Tributes

Alice Notley on Philip Whalen

black and white photo of Philip Whalen sitting in a chair next to a sink and couch, reaching a book.

My collection of books by Phil is a mess, everything beat up, waterstained, old and overread. I don't think I've abused anyone else's books so badly. I'm trying to find a quote I can never find (I've tried several times in the past few years), but it haunts me: something like "I realized that the realm of poetry was much older and bigger than I was and would go on without me." This misremembered sentence points to Phil's poetic largeness, and largesse: understanding you are not and could never be "the only one" you can then become a great poet, giving of whatever loony gifts you have, whatever bottomless depths, lavishly. Look at any page of his poetry: you'll get what I mean just visually. But I can't find the quote again; I wonder if someone else said it.
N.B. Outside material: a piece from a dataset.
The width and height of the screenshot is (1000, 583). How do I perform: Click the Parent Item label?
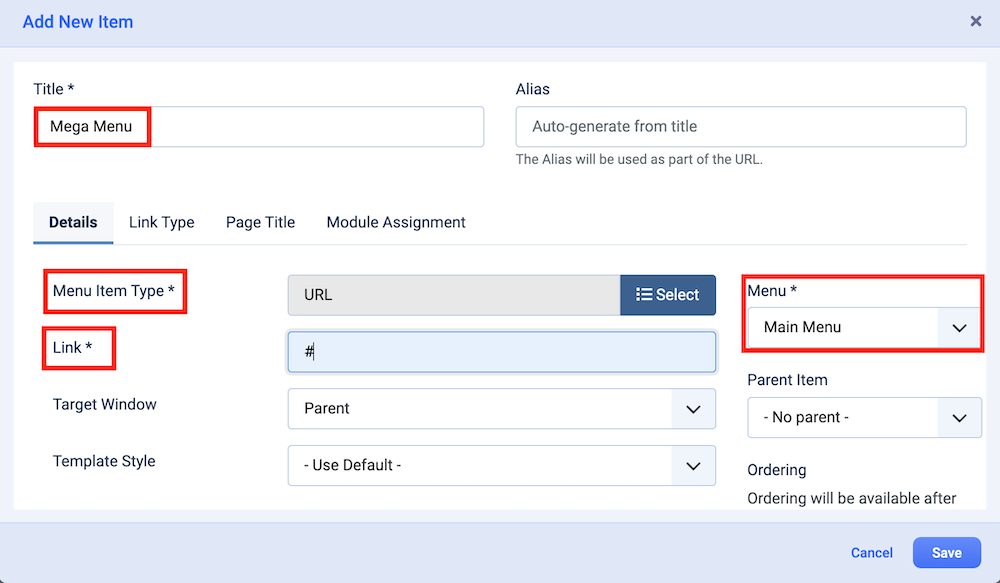click(x=787, y=380)
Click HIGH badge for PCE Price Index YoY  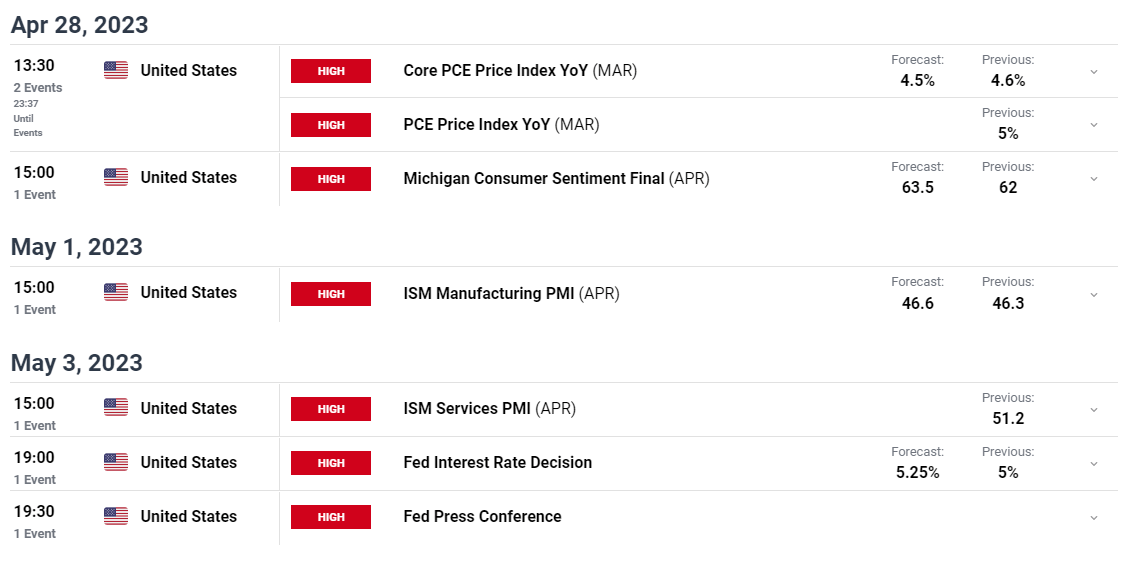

Phil's poetry is as funny and smart as he was, wit and intelligence always being in the service of the innermost higher powers. The Muse, the Buddha, etc. What wills the hand to move the pen upon the paper, saying what It wants. Phil's poetry employs careful but intuitively approached compositional practices: a laying-down of contiguities and patterns of shapes in the form of anecdotes, observations, lists, quotations, overheard material, (also drawings), in unfalteringly alive language held up by a steady Baroque underpinning of 8th-notes (but it sounds like jazz!). What it knows can be changeable: sunlight and clouds on a stream. But also boulders. Mountains. The poems that influenced us in the 60's and 70's are missing from Overtime (Penguin, 1999), wonderful book that it is. I mean extravaganzas like "My Songs Induce Prophetic Dreams," "Monday in the Evening," "The Education Continues Along." You'll have to find a copy of On Bear's Head (Harcourt, Brace, & World, Inc., 1969) or the earlier, beautifully printed books.

Phil had no family, so we all thought we were his family. (We were.) I first made real friends with him at a kitchen table reading recipes together from The New York Times Large Type Cookbook. Reading about food was almost as good as eating it. This was 1972, and he was in the process of joining the Zen community, to become an utterly committed practitioner. Phil lived always in a clean, clear poverty that will remain an inspiration to me. And he never ever disapproved, of one's conduct, say. It was always such a joy to see him. The last time I saw him was in Laguna Honda, in San Francisco, a hospital for the impoverished. He was flat on his back, could no longer walk, and pretty blind. But it was just great to be there, and he was all lit up.